@datagrok/sequence-translator 1.0.12 → 1.0.14

package/src/autostart/registration.ts

@@ -3,90 +3,64 @@ import * as ui from 'datagrok-api/ui';
 import * as DG from 'datagrok-api/dg';
 import {siRnaBioSpringToGcrs, siRnaAxolabsToGcrs, gcrsToNucleotides, asoGapmersBioSpringToGcrs, gcrsToMermade12,
   siRnaNucleotidesToGcrs} from '../structures-works/converters';
-import {map, COL_NAMES, MODIFICATIONS} from '../structures-works/map';
+import {weightsObj, SYNTHESIZERS} from '../structures-works/map';
+import {SEQUENCE_TYPES, COL_NAMES, GENERATED_COL_NAMES, CELL_STRUCTURE} from './constants';
+import {saltMass, saltMolWeigth, molecularWeight, batchMolWeight} from './calculations';
 import {isValidSequence} from '../structures-works/sequence-codes-tools';
 import {sequenceToMolV3000} from '../structures-works/from-monomers';
-import {linkV3000} from '../structures-works/mol-transformations';
+import {linkStrandsV3000} from '../structures-works/mol-transformations';
+import {stringify, download, removeEmptyRows, differenceOfTwoArrays} from '../helpers';
 
-import {SALTS_CSV} from '../salts';
-import {USERS_CSV} from '../users';
-import {ICDS} from '../ICDs';
-import {SOURCES} from '../sources';
-import {IDPS} from '../IDPs';
+import {SALTS_CSV} from './salts';
+import {USERS_CSV} from './users';
+import {ICDS} from './ICDs';
+import {SOURCES} from './sources';
+import {IDPS} from './IDPs';
 
 
-function sortByStringLengthInDescendingOrder(array: string[]): string[] {
-  return array.sort(function(a, b) {return b.length - a.length;});
+function parseStrandsFromDuplexCell(s: string): {SS: string, AS: string} {
+  const arr = s
+    .slice(CELL_STRUCTURE.DUPLEX.BEFORE_SS.length)

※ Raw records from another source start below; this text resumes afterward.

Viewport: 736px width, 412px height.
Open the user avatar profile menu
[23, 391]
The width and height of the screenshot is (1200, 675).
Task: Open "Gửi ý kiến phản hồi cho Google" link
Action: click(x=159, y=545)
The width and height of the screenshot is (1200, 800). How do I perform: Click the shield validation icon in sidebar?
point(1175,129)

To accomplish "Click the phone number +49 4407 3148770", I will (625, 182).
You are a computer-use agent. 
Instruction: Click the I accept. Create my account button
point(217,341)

+    .split(CELL_STRUCTURE.DUPLEX.BEFORE_AS);
+  return {SS: arr[0], AS: arr[1]};
 }
 
-function stringify(items: string[]): string {
-  return '["' + items.join('", "') + '"]';
+function parseStrandsFromTriplexOrDimerCell(s: string): {SS: string, AS1: string, AS2: string} {
+  const arr1 = s
+    .slice(CELL_STRUCTURE.TRIPLEX_OR_DIMER.BEFORE_SS.length)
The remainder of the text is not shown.